**Zu bearbeitende Aufgaben:**
[1] Beantworten Sie anhand des Textauszugs die folgenden Fragen:
(a) Aus welchem Jahr stammt der Opel Olympia Caravan?
(b) Seit welchem Jahr wurde der Wagen nach Angabe seines Besitzers nicht mehr gewaschen?
(c) Für welchen Betrag und in welcher Stadt wurde das Fahrzeug 1976 gekauft?
[2] Schreiben Sie aus dem Textauszug den Abschnitt von „Der Opel gehört“ bis einschließlich „Koblenz gekauft hatte.“ wortgetreu ab.
[3] Nennen Sie alle Jahreszahlen, die im Textauszug vorkommen, jede nur einmal und in der Reihenfolge ihres ersten Auftretens.

**Textauszug:**
# # #
Er hat Beulen und Rostflecken. Die Originalfarbe, ein Verona-Grün, ist nur noch mit ganz viel Fantasie zu erkennen. Der Opel Olympia Caravan von 1956 ist seit Jahrzehnten ein kurioser Blickfang in Berlin-Kreuzberg. Auf seiner Karosserie wachsen Moose und Flechten. Und manchmal verstecken sich Mäuse im Wagen.

Kurioser Kreuzberger Oldtimer ist „Langzeitexperiment“

Der Opel gehört Hanns-Lüdecke Rodewald. Der pensionierte Professor, ein Experte für Fahrzeugsicherheit, beteuert, den Wagen seit 1977 nicht mehr gewaschen und ein Langzeitexperiment daraus gemacht zu haben. „Ich will erforschen, was passiert, wenn man ein Auto jahrzehntelang stehen lässt und nur ganz wenig macht“, so Rodewald. Seine wichtigste Erkenntnis: „Eine Komplettrestaurierung ist gar nicht nötig, wenn man das Auto nur fahren will.“

Diesen Oldtimer wollte damals niemand haben

Bevor er das Auto dem Schmutz überließ, hatte Rodewald den Wagen noch einmal richtig schön zurechtgemacht – für den geplanten Verkauf im Jahr 1977. „Aber für 500 D-Mark wollte ihn niemand kaufen. Da habe ich gedacht, der ist wertlos, und ein wertloses Auto braucht man auch nicht mehr waschen“, erinnert sich Rodewald, der das Fahrzeug 1976 für 600 Mark in Koblenz gekauft hatte.
# # #
**Quellenauszug:**
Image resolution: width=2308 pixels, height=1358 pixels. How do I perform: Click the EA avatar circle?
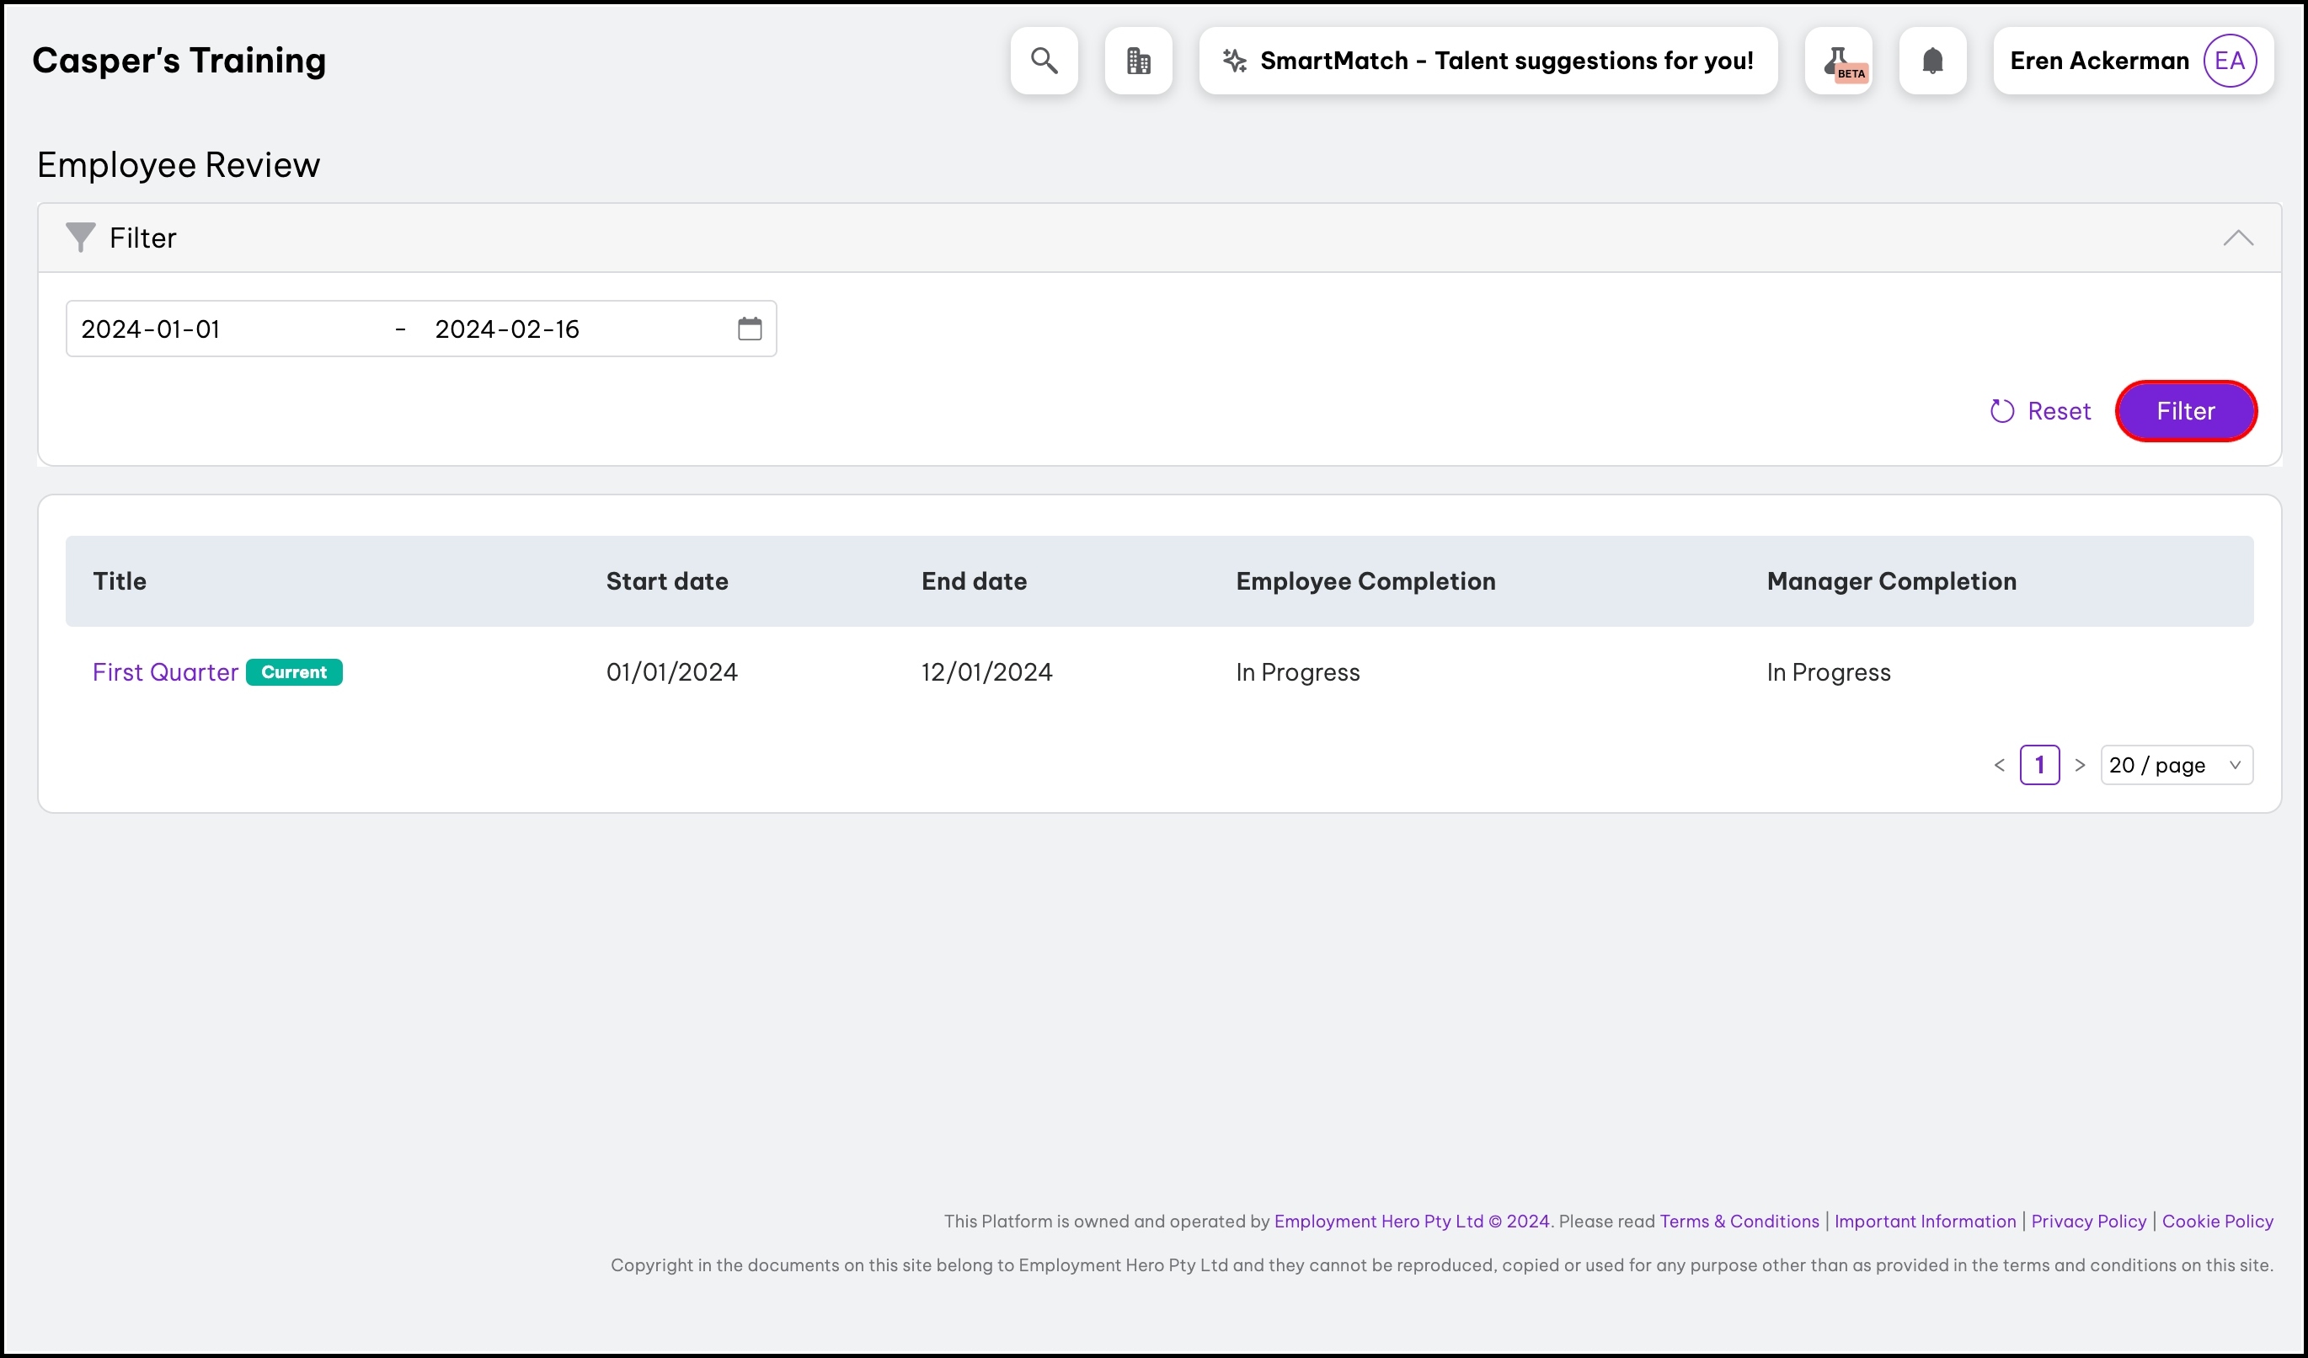point(2228,60)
# # #
**Antworten je Aufgabe:**
[1]
(a) 1956
(b) 1977
(c) Für 600 Mark in Koblenz

[2]
Der Opel gehört Hanns-Lüdecke Rodewald. Der pensionierte Professor, ein Experte für Fahrzeugsicherheit, beteuert, den Wagen seit 1977 nicht mehr gewaschen und ein Langzeitexperiment daraus gemacht zu haben. „Ich will erforschen, was passiert, wenn man ein Auto jahrzehntelang stehen lässt und nur ganz wenig macht“, so Rodewald. Seine wichtigste Erkenntnis: „Eine Komplettrestaurierung ist gar nicht nötig, wenn man das Auto nur fahren will.“

Diesen Oldtimer wollte damals niemand haben

Bevor er das Auto dem Schmutz überließ, hatte Rodewald den Wagen noch einmal richtig schön zurechtgemacht – für den geplanten Verkauf im Jahr 1977. „Aber für 500 D-Mark wollte ihn niemand kaufen. Da habe ich gedacht, der ist wertlos, und ein wertloses Auto braucht man auch nicht mehr waschen“, erinnert sich Rodewald, der das Fahrzeug 1976 für 600 Mark in Koblenz gekauft hatte.

[3] 1956, 1977, 1976